Speaker:

Hadi gidelim!

Speaker:

Bana kendinden bahset.

Speaker:

Tell me about yourself.

Speaker:

Hayatı oyuncak mağazam gibi görüyorum.

Speaker:

I regard life as my toy store.

Speaker:

Affetmek yerine izin istemek daha iyidir.

Speaker:

Better to ask permission than forgiveness.

Speaker:

Sadece hata yaparak öğreniriz.

Speaker:

Only by error do we learn.

Speaker:

Ve gözlem yoluyla. Hata ve gözlem. Daha fazlasını gözlemleyin!

Speaker:

And by observation. Error and observation.
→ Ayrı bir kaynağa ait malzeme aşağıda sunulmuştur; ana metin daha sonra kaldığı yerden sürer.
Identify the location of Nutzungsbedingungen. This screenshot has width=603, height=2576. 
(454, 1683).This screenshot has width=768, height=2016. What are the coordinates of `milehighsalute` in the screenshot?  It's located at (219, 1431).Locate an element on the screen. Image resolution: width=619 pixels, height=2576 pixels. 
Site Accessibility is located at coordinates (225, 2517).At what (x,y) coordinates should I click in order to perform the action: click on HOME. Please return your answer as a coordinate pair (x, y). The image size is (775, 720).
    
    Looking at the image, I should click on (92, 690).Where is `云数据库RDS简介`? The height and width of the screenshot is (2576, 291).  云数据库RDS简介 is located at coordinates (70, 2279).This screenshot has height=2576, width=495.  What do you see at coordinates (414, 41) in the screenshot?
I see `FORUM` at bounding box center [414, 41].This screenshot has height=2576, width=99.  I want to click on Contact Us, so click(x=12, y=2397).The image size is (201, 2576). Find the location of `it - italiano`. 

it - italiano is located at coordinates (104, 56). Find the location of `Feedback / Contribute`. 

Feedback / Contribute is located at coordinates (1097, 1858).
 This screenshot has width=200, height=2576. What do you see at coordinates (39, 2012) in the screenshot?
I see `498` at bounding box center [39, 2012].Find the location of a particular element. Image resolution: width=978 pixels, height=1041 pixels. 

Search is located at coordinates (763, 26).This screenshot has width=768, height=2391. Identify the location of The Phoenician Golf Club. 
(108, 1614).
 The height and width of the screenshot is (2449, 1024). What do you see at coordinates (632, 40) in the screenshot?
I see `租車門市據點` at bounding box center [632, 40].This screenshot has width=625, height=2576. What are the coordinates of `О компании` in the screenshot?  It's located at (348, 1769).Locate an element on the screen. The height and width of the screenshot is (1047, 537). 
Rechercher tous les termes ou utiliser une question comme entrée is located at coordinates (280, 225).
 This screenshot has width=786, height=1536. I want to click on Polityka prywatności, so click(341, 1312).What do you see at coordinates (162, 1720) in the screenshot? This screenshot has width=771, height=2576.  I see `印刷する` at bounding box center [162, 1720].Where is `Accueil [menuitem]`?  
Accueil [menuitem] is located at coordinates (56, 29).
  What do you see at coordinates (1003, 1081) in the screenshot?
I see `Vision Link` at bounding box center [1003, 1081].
Observe more!

Speaker:

Artık sadece af dileyebilirim.

Speaker:

Now I can only ask for forgiveness.

Speaker:

Bir şey hakkında ne hissettiğimiz genellikle o konuda kendimize anlattığımız hikayeyle belirlenir.

Speaker:

How we feel about something is often determined by the story we tell ourselves about it.

Speaker:

İnsanların bize kendileri hakkında anlattıkları hikaye, onların kim oldukları hakkında çok az şey söylerken, kim olduklarına inanmamızı istedikleri hakkında çok şey anlatır.

Speaker:

The story people tell us about themselves tells us little about who they are, and much about who they want us to believe they are.

Speaker:

Hazzı erteleme yeteneği, yaşamdaki başarının bir göstergesidir.

Speaker:

The ability to delay gratification is a predictor of success in life.

Speaker:

Gelecekteki beni şimdiki beni sevdirmek için lezzetli bir şeyin son lokmasını bırakıyorum.

Speaker:

I leave the last bite of something tasty to make future-me love current-me.

Speaker:

Aşırı derecede gecikmiş tatmin, tatmin değildir.

Speaker:

Delayed gratification at the extreme is no gratification.

Speaker:

Bir kahveyle mutlu olamazsan yatla da mutlu olamazsın.

Speaker:

If you can't be happy with a coffee, then you can't be happy with a yacht.

Speaker:

Oyunu kazanmanın ilk kuralı kale direklerini hareket ettirmeyi bırakmaktır

Speaker:

The first rule of winning the game is to stop moving the goalposts

Speaker:

Her şey mümkün olduğu kadar basitleştirilmeli, ancak daha basit olmamalıdır.

Speaker:

Everything should be made as simple as possible, but not simpler.

Speaker:

Sorgulanamayacak cevaplara sahip olmaktansa cevaplanamayacak soruları tercih ederim.

Speaker:

I would rather have questions that can't be answered than answers that can't be questioned.

Speaker:

Aklım bir fil ve bir biniciden oluşuyor.

Speaker:

My mind is made up of an elephant and a rider.

Speaker:

Yalnızca filin hoşlanmadığı şeyleri yaparak binicinin kontrolün elinde olup olmadığını anlarım.

Speaker:

Only by doing things the elephant dislikes will I know if the rider is in control.

Speaker:

Her sıcak duşu 1 dakika soğuk su ile sonlandırıyorum.

Speaker:

I end every hot shower with 1 minute of cold water.

Speaker:

Fil bunu asla yapmak istemez; binicisi her zaman yapar.

Speaker:

The elephant never wants to do it, the rider always does.

Speaker:

Disiplin, kendinize güvenebileceğinizi kendinize kanıtlama eylemidir.

Speaker:

Discipline is the act of proving to yourself that you can trust yourself.

Speaker:

Disiplin özgürlüktür.

Speaker:

Discipline is freedom.

Speaker:

Disiplin küçük ve büyük şekillerde uygulanmalıdır.

Speaker:

Discipline must be practiced, in small and big ways.

Speaker:

Benlik saygısı boya katmanlarından oluşan bir dağdır.

Speaker:

Self esteem is a mountain made of layers of paint.

Speaker:

Her şeyin bu kadar ciddi olması gerekmiyor.

Speaker:

Not everything has to be so serious.

Speaker:

Eğlenceyi getirdiğinizde dünya bunu takdir ediyor.

Speaker:

When you bring the fun, the world appreciates it.

Speaker:

Balıklar çığlık atabilseydi okyanusun ne kadar korkutucu olacağını hiç düşündünüz mü?

Speaker:

Have you ever thought about how scary the ocean would be if fish could scream?